I colloqui sono in una fase avanzata e un accordo, probabilmente classificato come una fusione tra pari, potrebbe concludersi già all’inizio della prossima settimana, secondo persone vicine alle discussioni. È possibile che la tempistica possa slittare o che l’accordo possa andare in pezzi del tutto, hanno avvertito le persone.
Entrambe le società possiedono un gran numero di asset nel bacino del Permian, il più grande giacimento petrolifero statunitense, e unire le loro attività consentirebbe loro di competere con rivali più grandi in un momento in cui i bassi prezzi del petrolio statunitense stanno mettendo sotto pressione molte aziende del settore dello shale.
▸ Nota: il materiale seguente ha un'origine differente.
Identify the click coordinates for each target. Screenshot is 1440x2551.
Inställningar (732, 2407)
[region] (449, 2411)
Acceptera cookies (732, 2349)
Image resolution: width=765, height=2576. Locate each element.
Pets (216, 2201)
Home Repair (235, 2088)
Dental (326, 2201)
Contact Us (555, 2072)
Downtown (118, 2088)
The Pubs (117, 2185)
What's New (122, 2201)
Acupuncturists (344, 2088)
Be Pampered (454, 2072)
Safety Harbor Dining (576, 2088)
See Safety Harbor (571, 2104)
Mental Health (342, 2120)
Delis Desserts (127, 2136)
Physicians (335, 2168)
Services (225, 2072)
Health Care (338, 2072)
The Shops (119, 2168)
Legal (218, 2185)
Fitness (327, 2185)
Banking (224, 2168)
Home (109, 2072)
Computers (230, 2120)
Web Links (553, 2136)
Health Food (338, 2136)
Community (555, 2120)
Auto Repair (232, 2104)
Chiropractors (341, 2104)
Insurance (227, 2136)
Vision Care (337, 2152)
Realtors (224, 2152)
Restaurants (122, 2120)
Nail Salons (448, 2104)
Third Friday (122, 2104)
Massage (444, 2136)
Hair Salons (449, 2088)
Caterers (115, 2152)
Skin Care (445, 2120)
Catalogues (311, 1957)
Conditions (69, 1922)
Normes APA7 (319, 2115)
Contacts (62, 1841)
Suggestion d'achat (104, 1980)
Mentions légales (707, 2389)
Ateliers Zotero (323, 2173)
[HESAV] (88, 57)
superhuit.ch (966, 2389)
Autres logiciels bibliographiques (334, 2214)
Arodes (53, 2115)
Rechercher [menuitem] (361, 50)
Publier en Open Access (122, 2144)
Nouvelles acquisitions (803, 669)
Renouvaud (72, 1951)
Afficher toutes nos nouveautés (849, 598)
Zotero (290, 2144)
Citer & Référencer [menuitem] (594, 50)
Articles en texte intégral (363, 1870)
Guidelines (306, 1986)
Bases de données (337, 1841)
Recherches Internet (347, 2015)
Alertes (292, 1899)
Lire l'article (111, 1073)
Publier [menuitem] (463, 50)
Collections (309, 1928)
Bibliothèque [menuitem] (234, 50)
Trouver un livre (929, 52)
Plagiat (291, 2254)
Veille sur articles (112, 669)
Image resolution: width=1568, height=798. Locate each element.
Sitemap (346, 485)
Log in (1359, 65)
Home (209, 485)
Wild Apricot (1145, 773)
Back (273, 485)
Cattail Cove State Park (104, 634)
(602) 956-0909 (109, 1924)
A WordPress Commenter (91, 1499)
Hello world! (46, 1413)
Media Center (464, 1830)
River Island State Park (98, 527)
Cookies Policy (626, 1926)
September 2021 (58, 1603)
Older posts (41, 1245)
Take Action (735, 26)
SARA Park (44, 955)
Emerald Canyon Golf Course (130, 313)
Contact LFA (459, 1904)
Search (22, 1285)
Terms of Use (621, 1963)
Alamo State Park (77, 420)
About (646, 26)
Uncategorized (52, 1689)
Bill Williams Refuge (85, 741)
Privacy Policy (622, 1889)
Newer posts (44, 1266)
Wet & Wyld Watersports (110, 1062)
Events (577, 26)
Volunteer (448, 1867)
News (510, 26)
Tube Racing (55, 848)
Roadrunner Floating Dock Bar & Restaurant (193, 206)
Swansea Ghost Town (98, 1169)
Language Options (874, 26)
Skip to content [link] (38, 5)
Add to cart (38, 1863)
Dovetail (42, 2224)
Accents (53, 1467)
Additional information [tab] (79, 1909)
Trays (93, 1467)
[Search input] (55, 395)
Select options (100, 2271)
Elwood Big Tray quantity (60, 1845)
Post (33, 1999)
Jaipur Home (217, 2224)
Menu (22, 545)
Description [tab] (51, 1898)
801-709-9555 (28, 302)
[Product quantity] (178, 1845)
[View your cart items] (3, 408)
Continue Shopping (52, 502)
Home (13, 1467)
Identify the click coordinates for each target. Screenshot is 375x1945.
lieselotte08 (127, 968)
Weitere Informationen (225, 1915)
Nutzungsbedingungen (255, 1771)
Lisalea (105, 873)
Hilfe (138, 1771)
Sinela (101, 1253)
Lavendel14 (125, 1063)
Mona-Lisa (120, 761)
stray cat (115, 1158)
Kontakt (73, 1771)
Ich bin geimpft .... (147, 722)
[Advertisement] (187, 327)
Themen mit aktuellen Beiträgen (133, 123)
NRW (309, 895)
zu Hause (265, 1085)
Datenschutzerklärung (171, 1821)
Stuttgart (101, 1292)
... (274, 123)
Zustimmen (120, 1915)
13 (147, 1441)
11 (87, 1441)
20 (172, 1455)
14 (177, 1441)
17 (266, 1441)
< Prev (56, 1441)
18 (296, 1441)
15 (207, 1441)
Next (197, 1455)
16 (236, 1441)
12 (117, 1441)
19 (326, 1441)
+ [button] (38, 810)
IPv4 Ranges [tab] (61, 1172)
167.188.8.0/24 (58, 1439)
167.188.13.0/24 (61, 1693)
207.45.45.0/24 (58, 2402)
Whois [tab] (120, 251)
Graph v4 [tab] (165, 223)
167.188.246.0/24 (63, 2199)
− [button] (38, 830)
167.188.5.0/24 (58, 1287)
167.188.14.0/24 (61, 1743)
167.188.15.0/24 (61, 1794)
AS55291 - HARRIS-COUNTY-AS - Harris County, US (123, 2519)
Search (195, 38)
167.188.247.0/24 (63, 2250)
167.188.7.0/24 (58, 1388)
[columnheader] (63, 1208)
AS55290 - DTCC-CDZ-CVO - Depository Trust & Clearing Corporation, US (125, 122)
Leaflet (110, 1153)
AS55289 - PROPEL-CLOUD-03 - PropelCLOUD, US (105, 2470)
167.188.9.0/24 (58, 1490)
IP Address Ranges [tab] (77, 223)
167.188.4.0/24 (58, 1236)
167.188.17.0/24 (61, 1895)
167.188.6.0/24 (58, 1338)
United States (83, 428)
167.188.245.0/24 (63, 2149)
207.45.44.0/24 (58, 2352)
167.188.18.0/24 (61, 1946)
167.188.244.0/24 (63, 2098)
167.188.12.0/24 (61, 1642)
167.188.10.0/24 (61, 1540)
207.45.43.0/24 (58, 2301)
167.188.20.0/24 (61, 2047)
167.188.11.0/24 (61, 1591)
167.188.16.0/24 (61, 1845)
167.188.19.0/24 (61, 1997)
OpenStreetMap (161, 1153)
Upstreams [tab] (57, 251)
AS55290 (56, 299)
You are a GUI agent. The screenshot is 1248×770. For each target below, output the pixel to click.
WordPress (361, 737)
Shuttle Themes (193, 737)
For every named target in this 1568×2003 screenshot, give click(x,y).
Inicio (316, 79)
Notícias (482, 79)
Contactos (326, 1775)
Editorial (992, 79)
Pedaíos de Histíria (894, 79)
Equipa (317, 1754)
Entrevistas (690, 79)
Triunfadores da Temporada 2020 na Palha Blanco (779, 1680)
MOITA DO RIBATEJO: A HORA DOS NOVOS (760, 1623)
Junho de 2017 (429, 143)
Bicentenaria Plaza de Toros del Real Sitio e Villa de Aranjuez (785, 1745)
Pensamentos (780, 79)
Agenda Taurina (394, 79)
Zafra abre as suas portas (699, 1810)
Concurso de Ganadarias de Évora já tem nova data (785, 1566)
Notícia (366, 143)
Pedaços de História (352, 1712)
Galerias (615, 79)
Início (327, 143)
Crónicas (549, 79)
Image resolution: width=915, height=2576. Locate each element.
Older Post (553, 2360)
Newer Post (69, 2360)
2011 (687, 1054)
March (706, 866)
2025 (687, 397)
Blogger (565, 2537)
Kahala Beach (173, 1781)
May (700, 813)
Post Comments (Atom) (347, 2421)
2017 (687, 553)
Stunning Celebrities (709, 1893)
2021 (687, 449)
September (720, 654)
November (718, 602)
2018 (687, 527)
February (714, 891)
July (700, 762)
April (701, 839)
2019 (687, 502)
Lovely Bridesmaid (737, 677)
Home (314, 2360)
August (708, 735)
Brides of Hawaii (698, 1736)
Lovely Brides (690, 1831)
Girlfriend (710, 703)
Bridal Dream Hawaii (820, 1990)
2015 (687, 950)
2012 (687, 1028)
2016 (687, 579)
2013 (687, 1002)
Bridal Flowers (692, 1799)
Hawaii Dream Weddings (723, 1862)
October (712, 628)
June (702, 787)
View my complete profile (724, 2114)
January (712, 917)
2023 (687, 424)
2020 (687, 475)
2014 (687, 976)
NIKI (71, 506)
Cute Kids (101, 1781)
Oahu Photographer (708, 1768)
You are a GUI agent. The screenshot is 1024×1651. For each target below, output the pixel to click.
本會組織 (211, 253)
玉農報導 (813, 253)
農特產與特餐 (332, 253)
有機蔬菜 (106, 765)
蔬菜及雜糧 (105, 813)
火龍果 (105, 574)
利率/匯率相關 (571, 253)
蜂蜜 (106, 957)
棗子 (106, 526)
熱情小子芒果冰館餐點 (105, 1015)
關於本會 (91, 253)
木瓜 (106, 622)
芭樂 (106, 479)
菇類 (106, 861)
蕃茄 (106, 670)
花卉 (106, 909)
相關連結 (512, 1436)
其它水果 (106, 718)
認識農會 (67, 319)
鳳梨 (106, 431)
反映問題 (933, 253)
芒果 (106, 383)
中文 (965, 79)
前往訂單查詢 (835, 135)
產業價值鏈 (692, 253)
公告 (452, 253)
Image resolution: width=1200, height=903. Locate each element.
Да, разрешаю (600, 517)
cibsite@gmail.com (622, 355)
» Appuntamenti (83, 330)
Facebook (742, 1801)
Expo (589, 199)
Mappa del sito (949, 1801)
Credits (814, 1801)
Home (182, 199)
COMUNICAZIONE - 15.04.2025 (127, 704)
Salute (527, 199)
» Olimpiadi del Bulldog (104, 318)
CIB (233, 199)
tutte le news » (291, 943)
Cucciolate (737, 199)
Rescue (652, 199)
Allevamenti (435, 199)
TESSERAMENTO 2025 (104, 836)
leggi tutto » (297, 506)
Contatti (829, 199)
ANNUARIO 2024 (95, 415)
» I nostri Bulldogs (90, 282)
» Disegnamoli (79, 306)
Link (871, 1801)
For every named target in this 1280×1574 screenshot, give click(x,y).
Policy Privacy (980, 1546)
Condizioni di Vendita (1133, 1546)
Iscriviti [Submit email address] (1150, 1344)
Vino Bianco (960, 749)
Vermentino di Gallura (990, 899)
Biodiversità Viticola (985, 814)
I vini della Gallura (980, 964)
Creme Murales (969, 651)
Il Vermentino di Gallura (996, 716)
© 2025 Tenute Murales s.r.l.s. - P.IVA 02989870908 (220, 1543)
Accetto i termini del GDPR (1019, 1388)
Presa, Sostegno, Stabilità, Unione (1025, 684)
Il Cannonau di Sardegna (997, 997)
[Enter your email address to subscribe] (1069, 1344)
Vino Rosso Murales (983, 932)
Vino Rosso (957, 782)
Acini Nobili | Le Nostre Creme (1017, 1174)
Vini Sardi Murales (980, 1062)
Una combinazione di Devon e Coterra creerebbe una società con un valore aziendale di circa 57 miliardi di dollari, in base ai prezzi delle azioni di giovedì pomeriggio. Non è stato possibile stabilire immediatamente i termini esatti dell'accordo.
L’accordo tra Devon e Coterra sarebbe il più grande accordo nel settore dello shale statunitense da quando Diamondback ha acquisito Endeavour Energy Resources per circa 26 miliardi di dollari nel febbraio 2024 in un accordo in contanti e azioni.
Gli analisti hanno ipotizzato che una possibile combinazione potrebbe dare il via a una nuova ondata di fusioni e acquisizioni nel settore dello shale statunitense dopo un rallentamento degli accordi negli ultimi due anni.
Bloomberg ha riferito per la prima volta giovedì che la coppia era in trattative avanzate per un accordo. Le azioni di Devon e Coterra sono aumentate rispettivamente del 7% e del 12% dal primo rapporto sui colloqui di fusione.